Public vs. Private Drug Treatment
The growth of drug use among the middle - and upper-middle
classes during the 1970s and 1980s was followed, not surprisingly,
by the expansion of private-sector drug treatment programs designed
to treat those who could afford to pay. As of 1987, nearly 1,300 of
the 5,100 drug treatment facilities in the U.S. were privately
operated and financed primarily by insurance reimbursements and
direct client payments. Of these, 801 were hospital-based programs;
more than 331 were outpatient programs; 76 were non-hospital
residential programs; and 67 were methadone-based. Client and
insurance payments for drug treatment rose from $79 million in 1982
to $505 million in 1987, equal to 38 percent of all drug treatment
revenues.
The cost of outpatient treatment is virtually identical in the
private and public sector programs. The average for all patients,
however, is higher in private programs ($2,450 per admission versus
$1,240 for public sector programs), owing in large measure to the
higher proportion of private patients in hospital-based residential
programs, which is the most expensive type of treatment.
The Disheartening Realities of Drug
Treatment
Press and congressional advocates of more federal spending on
drug treatment extol its benefits. The New York Times editorialized
last November that "vastly" expanding funding for drug treatment
would "shrink crime rates, save hundreds of millions in prison
costs and rescue lives by the thousands." ("A Surer Way to Control
Crime," New York Times, November 17, 1990.) Senator Joseph Biden,
the Delaware Democrat, proposing to double current spending on drug
treatment, is equally insistent, stating that "the nation will mark
the time until we provide treatment on demand in cocaine-damaged
babies, abused children, crime, violence and human tragedy."
(Joseph R. Biden, National Drug Strategy, January 25, 1990.)
This enthusiasm for drug treatment finds some support among drug
policy experts. The authors of the most recent and extensive study
of drug treatment programs ever conducted, the Treatment Outcome
Prospective Study (TOPS), for example, conclude "that
publicly-funded treatment programs are effective in reducing drug
abuse and that long- term treatment helps addicts to become more
productive members of society" (Hubbard, et al, p. 163.) and that
"treatment can and does work." (Ibid., p. xvi.)
Yet an objective analysis of the evidence on drug treatment is
far less encouraging than those rosy assessments would suggest.
While drug treatment certainly helps some people some of the time,
the majority of those who enter treatment drop out, and the
majority who stay in treatment later relapse into drug use. An
examination of the most extensive data base on drug treatment
effectiveness (which forms the basis for the TOPS study) exposes
very disheartening realities about drug treatment programs. (The
TOPS study, reported in Hubbard, et al, examines drug treatment
outcomes for nearly 10,000 patients who entered 37 different
treatment programs (including all three major types of programs)

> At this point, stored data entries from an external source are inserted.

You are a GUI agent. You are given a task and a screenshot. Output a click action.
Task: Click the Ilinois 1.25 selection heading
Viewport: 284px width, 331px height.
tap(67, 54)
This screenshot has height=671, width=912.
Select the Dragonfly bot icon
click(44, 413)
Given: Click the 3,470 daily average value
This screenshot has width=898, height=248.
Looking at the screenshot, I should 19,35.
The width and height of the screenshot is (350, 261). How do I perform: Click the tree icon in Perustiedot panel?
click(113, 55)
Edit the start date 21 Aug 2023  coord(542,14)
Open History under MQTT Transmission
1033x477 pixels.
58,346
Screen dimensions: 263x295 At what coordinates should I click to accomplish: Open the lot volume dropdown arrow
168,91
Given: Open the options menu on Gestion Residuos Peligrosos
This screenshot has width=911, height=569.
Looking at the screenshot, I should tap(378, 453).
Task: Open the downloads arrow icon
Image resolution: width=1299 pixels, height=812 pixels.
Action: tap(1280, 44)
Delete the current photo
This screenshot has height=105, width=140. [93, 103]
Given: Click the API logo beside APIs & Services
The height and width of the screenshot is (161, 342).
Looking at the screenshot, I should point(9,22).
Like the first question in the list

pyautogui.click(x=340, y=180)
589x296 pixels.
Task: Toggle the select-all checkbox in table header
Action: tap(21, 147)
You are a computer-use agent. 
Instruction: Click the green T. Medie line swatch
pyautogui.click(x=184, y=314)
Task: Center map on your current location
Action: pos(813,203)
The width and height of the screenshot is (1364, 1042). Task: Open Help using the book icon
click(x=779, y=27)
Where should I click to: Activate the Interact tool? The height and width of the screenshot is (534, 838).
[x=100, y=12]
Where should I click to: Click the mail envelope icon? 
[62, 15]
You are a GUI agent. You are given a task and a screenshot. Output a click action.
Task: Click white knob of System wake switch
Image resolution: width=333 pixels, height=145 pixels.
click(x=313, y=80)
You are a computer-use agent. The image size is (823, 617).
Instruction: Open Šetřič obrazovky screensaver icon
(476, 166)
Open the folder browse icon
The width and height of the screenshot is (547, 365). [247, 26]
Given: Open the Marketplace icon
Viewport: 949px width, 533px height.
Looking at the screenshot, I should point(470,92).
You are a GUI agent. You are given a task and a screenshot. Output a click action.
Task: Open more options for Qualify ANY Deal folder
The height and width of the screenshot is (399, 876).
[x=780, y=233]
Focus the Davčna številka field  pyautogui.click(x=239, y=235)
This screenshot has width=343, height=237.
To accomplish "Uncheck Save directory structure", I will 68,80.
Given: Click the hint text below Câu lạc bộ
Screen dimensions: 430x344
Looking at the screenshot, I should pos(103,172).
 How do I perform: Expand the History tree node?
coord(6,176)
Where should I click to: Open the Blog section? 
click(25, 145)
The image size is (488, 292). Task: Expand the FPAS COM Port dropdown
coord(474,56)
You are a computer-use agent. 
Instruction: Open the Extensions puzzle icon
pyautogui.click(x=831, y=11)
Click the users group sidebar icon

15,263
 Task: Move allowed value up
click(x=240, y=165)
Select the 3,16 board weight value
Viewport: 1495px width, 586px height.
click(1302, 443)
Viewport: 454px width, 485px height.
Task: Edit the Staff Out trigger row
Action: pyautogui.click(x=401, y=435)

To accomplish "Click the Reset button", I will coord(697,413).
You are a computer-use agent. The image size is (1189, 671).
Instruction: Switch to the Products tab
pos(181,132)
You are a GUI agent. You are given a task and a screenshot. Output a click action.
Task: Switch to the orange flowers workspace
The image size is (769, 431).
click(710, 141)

between 1979 and 1981. Researchers followed all patients through
the course of their treatment, conducting regular follow-up
interviews for as long as five years after patients first entered
treatment.)
Reality No. 1:
People in the final stages of drug abuse are not receptive to
easy cures.
Perhaps the most striking aspect of the TOPS data lies in the
characteristics of the patients entering treatment: Seventy percent
of the patients in the outpatient programs and 81 percent of the
patients in residential programs abused more than one drug.
Thirty-three percent of those in outpatient programs and 75
percent of those in methadone maintenance programs had been in
treatment before.
Eleven percent of those in residential programs and 24 percent
of those in methadone maintenance received most of their income
from public assistance.
Forty-one percent of all patients (60 percent in residential
treatment programs) admitted to having engaged in predatory
criminal activity during the previous year. ("Predatory" activity
was defined as aggravated assault, robbery, burglary, and so forth,
but did not include "drug defined" acts such as drunk driving or
drug dealing or "consensual" acts such as gambling and
prostitution. Ibid., p. 83.) Indeed, approximately as many patients
reported crime as their primary source of income as reported
full-time work.
More than anything else, these statistics paint a picture of the
terrible social costs of drug abuse. Those seeking treatment
represent the end of a drug abuse pipeline, which takes in healthy,
productive (or potentially productive) individuals and spits out
people who are largely incapable of participating in mainstream
society, prey regularly on law-abiding citizens and are unlikely
ever to recover fully. The terrible plight of those who enter drug
treatment is a powerful argument for efforts to deter people from
ever using drugs, or if they have started, to stop before they
reach the end of the drug abuse pipeline.
Reality No. 2:
Most people who enter drug treatment programs do not complete
them.
Virtually all experts agree that the longer individuals stay in
treatment, the more likely the program will succeed. The amount of
time in treatment is so important to success that the TOPS study
does not even discuss outcomes for those who are treated for less
than three months. (See, for example, Ibid., p. 94-97. Though not
discussed in the text of the report, some data on those who dropped
out of treatment are included in summary tables in an appendix to
the report.) Analysis of the TOPS data base suggests that the
critical threshold for successful treatment may be six months to a
year. (Gerstein and Harwood, p. 168.)
The trouble is that the vast majority of patients do not stay in
treatment for six months, or even for three months. In fact, only
36 percent of those entering outpatient programs and 45 percent of
those entering residential programs complete three months of
treatment. Even among those who stay three months, only 50 percent
in outpatient programs and 38 percent in residential programs
actually complete treatment. (Methadone maintenance programs,
perhaps because few of them insist on or even encourage abstinence
from drug use, have lower drop-out rates. Still, nearly one-third
of all methadone patients drop out within three months.)
Reality No. 3 :
Most people who complete treatment relapse into drug use and
associated behaviors.
The most daunting reality of drug treatment is that most
individuals who participate in treatment programs, even for three
months or longer, do not stop using drugs.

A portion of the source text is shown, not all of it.